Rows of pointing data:
· · · ·
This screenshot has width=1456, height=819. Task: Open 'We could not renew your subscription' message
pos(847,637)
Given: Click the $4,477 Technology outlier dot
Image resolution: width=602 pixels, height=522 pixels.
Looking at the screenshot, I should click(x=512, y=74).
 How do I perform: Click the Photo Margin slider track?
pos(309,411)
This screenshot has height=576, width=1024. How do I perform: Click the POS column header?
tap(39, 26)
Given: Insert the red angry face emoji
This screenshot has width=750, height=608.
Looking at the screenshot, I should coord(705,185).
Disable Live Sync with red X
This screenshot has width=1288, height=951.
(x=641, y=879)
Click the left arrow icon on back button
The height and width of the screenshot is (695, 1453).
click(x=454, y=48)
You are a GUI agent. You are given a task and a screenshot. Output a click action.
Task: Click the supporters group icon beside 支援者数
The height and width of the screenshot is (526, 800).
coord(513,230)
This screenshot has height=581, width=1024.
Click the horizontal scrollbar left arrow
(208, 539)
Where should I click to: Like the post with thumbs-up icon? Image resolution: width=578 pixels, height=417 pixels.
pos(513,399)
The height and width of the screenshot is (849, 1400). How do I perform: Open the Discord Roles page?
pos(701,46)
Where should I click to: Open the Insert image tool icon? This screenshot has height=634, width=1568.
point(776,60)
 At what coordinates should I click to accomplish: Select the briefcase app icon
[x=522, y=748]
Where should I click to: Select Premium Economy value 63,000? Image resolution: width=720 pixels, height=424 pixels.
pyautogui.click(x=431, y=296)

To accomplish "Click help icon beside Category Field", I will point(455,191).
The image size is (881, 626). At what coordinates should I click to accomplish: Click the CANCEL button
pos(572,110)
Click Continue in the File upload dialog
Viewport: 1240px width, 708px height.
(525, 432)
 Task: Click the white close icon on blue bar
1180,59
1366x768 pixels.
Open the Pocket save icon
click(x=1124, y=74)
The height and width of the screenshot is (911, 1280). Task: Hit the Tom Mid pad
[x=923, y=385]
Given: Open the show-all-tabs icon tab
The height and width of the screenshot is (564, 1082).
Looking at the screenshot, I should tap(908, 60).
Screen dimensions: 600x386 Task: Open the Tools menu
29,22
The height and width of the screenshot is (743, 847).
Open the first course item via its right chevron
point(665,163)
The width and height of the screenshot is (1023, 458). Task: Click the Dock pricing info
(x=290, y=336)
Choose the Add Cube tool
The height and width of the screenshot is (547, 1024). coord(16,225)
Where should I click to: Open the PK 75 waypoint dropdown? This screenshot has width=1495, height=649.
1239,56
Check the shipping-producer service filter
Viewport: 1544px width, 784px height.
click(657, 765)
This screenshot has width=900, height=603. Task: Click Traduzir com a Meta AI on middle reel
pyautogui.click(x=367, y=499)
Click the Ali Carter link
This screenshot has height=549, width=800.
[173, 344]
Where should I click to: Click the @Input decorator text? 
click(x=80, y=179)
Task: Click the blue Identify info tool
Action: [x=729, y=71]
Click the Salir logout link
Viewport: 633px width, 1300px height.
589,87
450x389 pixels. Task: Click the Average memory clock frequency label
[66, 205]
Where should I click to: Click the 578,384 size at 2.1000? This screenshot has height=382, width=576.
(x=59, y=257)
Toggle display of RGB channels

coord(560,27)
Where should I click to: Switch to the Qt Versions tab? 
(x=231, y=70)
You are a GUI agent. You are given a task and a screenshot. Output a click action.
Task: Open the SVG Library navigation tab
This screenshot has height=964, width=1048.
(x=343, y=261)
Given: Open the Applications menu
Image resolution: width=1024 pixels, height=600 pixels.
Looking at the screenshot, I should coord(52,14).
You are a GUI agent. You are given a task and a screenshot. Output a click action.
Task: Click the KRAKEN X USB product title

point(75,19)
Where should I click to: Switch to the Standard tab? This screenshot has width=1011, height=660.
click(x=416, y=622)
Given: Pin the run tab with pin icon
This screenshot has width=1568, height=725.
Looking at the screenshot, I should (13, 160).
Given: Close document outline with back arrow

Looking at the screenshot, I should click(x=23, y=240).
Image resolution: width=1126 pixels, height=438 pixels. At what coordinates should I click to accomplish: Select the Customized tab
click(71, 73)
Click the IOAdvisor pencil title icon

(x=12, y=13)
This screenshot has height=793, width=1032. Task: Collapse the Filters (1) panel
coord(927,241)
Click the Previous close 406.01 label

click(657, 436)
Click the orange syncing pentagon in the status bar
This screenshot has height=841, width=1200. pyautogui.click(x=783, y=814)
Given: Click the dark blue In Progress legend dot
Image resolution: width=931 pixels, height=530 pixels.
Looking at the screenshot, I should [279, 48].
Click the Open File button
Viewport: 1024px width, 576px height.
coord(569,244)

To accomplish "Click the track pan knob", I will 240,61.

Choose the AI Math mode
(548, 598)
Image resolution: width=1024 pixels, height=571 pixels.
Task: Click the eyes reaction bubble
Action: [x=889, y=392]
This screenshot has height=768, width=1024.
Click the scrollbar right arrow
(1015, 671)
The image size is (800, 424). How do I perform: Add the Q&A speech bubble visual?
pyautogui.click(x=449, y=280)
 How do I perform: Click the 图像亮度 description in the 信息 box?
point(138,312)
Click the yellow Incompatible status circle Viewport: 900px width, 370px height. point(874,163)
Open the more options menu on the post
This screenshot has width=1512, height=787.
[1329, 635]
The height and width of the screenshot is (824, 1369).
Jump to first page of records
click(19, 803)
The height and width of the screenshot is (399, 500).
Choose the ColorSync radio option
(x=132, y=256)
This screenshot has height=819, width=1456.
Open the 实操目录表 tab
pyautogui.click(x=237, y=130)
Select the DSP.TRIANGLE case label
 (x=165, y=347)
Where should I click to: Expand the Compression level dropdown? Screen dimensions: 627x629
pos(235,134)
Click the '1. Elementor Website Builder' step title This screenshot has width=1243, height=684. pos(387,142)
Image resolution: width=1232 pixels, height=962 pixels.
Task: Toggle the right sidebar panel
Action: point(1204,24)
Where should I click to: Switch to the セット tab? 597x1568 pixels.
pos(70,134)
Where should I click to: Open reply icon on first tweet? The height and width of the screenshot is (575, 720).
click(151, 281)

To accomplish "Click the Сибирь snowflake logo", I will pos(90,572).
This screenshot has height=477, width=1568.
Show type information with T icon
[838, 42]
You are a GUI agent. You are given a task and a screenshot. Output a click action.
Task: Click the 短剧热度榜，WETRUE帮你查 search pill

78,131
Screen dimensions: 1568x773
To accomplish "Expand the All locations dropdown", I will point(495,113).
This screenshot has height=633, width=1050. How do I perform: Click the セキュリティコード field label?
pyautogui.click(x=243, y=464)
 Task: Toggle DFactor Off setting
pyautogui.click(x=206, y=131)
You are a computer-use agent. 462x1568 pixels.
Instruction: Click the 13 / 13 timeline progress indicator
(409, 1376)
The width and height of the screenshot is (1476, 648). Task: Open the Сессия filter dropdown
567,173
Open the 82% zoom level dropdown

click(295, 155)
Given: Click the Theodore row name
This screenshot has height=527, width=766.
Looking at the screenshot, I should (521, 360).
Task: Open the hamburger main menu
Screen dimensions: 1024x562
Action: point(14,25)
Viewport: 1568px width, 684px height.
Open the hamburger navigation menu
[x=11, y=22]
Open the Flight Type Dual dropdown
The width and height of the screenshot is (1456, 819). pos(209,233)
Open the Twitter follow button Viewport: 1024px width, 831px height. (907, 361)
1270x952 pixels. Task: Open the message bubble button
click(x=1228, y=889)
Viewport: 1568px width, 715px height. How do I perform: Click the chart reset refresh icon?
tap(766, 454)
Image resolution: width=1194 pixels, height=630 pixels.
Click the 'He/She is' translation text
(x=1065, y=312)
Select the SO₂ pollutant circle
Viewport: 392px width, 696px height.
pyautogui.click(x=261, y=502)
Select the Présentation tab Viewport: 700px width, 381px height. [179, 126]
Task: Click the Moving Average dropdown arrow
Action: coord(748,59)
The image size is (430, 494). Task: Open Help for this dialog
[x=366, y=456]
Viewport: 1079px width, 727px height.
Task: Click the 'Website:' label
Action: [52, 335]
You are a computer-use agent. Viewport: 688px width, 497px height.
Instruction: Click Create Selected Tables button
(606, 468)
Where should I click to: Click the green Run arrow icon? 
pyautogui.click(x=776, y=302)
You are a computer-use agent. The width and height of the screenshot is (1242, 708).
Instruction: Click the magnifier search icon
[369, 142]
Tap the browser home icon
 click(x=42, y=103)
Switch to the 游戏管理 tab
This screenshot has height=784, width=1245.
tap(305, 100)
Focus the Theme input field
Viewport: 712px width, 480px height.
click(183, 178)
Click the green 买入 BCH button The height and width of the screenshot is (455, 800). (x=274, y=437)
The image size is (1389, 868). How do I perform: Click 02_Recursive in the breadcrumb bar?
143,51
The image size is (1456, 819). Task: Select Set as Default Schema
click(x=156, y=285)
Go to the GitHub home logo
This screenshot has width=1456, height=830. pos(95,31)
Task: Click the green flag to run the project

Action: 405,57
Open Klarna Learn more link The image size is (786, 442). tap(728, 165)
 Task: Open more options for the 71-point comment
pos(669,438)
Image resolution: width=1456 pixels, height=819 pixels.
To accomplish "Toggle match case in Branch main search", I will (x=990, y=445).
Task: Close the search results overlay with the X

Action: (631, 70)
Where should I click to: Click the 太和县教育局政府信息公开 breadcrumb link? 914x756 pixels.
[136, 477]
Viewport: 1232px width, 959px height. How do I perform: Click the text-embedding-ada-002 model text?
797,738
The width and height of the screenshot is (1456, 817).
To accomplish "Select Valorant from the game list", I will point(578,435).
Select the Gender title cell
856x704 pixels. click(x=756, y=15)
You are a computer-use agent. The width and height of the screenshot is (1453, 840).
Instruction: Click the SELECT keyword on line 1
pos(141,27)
· · · ·
◆ OBJECTIVE ◆
Output everything from the start of the records down to the line containing "coord(513,230)", both ends included, as a JSON list of strings with one string per line and blank lines left out.

◆ SOLUTION TO THE EXERCISE ◆
[
  "This screenshot has width=1456, height=819. Task: Open 'We could not renew your subscription' message",
  "pos(847,637)",
  "Given: Click the $4,477 Technology outlier dot",
  "Image resolution: width=602 pixels, height=522 pixels.",
  "Looking at the screenshot, I should click(x=512, y=74).",
  " How do I perform: Click the Photo Margin slider track?",
  "pos(309,411)",
  "This screenshot has height=576, width=1024. How do I perform: Click the POS column header?",
  "tap(39, 26)",
  "Given: Insert the red angry face emoji",
  "This screenshot has width=750, height=608.",
  "Looking at the screenshot, I should coord(705,185).",
  "Disable Live Sync with red X",
  "This screenshot has width=1288, height=951.",
  "(x=641, y=879)",
  "Click the left arrow icon on back button",
  "The height and width of the screenshot is (695, 1453).",
  "click(x=454, y=48)",
  "You are a GUI agent. You are given a task and a screenshot. Output a click action.",
  "Task: Click the supporters group icon beside 支援者数",
  "The height and width of the screenshot is (526, 800).",
  "coord(513,230)"
]